■ **Aufgabenstellung**
Schreiben Sie den Artikel über die Olympischen Spiele in Peking und die Pressefreiheit im Anschluss an seinen letzten Satz weiter.

■ **Ausgangstext**
++++++++++

Die beiden Meldungen, die Chinas offizielle Nachrichtenagentur Xinhua und der Pekinger Verein der Auslandskorrespondenten zum Abschluss der Olympischen Spiele veröffentlichten, könnten unterschiedlicher nicht sein. "Reporter entdecken das echte China", titelte das Staatsorgan in einem Bericht über internationale Olympiaberichterstatter, die dem Land attestierten "unglaublich und großartig" gewesen zu sein.

Pressefreiheit. Die Korrespondentenorganisation zog ein anderes Olympiafazit. Mehr als 30 ernste Eingriffe in die Pressefreiheit seien im vergangenen Monat registriert worden, verkündete der Verband. Zehn ausländische Reporter seien Opfer von Gewalt durch chinesische Polizisten geworden; in acht Fällen wurden Kameras zerstört, Bilder gelöscht oder Notizen beschlagnahmt.

Zwei verschiedene Olympiaden. Die Diskrepanz ist symptomatisch für Pekings Olympische Spiele. Genau genommen haben zwei verschiedene Olympiaden stattgefunden: eine für China und eine für den Rest der Welt. Aus der Perspektive der chinesischen Staatsmedien betrachtet waren die Spiele ein glänzender Erfolg: Demnach hat China mit seinen imposanten Stadien, seiner atemberaubenden Eröffnungsgala, seiner herzlichen Gastfreundschaft und seiner sportlichen Exzellenz das Herz der Weltöffentlichkeit erobert. Die Führung in der Goldmedaillenstatistik wird den Chinesen als Beweis dafür präsentiert, dass ihr Land auch in anderer Hinsicht wieder an der Weltspitze steht, dank Führung durch die Kommunistische Partei, versteht sich.

++++++++++

■ **Angezeigte Informationen**

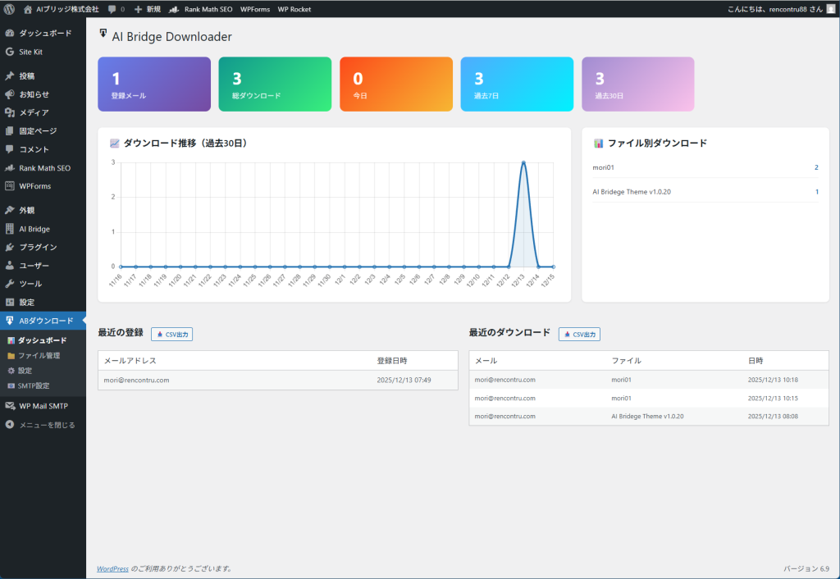The image size is (840, 579).
Task: Go to ファイル管理 submenu
Action: tap(39, 355)
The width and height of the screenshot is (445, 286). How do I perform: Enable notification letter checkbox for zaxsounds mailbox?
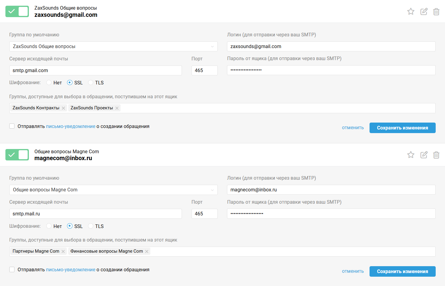coord(12,126)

++++++++++

■ **Antwort**
Alle Erwartungen erfüllt. In der internationalen Presse fand allerdings ein anderes Olympia statt: ein Sportfest, das überschattet war von Debatten über Chinas Menschenrechtssituation, Umweltprobleme und Meinungsfreiheit. Zahlreiche Olympiaversprechen blieben unerfüllt und für viele westliche Beobachter standen die finanziellen und sozialen Kosten der Spiele in keinem Verhältnis zu dem Gewinn, den ein Volk aus einer Party für sein eigenes Wir-Gefühl ziehen könnte, zumal ethnische Minderheiten wie Tibeter oder Uiguren für die nationale Identitätsfindung einen hohen Preis bezahlt haben. So haben Chinas Olympische Spiele alle Erwartungen erfüllt: die des eigenen Volkes ebenso wie die seiner Kritiker.